In 2025, the first three quarters have been a little rough. Net revenues declined by 10.39% through the first three quarters of the year to $1.13 billion. Income took a major hit and fell to a net loss attributable to Krispy Kreme of roughly $488 million, versus a profit of $25.5 million in the first nine months of fiscal 2024. In all, Krispy Kreme had losses of $2.86 per diluted share through the first nine months of 2025.
Image source: Getty Images.
Because of these shifts, the balance sheet is taking some tough hits. While total cash increased slightly year over year in the third quarter to $30.7 million, total equity took a big hit. Shareholders’ equity declined 41% year over year to $693.8 million.

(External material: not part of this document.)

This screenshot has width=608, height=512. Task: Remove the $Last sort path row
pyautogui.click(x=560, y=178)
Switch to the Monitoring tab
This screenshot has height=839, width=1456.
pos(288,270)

The company is undertaking a number of initiatives to attempt to make a turnaround in the business. These include refranchising, which the company claims will improve financial flexibility. A part of this plan is to improve Krispy Kreme’s return on invested capital through the aforementioned refranchising and taking advantage of existing assets. The company also says it wants to expand margins through moves such as outsourcing U.S. logistics.
The fourth and final piece of the listed turnaround plan was to “drive sustainable, profitable growth.” This one seemed a bit generic, as every company is meant to drive sustainable and profitable growth.
Before buying Krispy Kreme, you need to decide if you’re willing to trust that these turnaround measures will have the desired effect. They seem a little vague as to the actual implementation.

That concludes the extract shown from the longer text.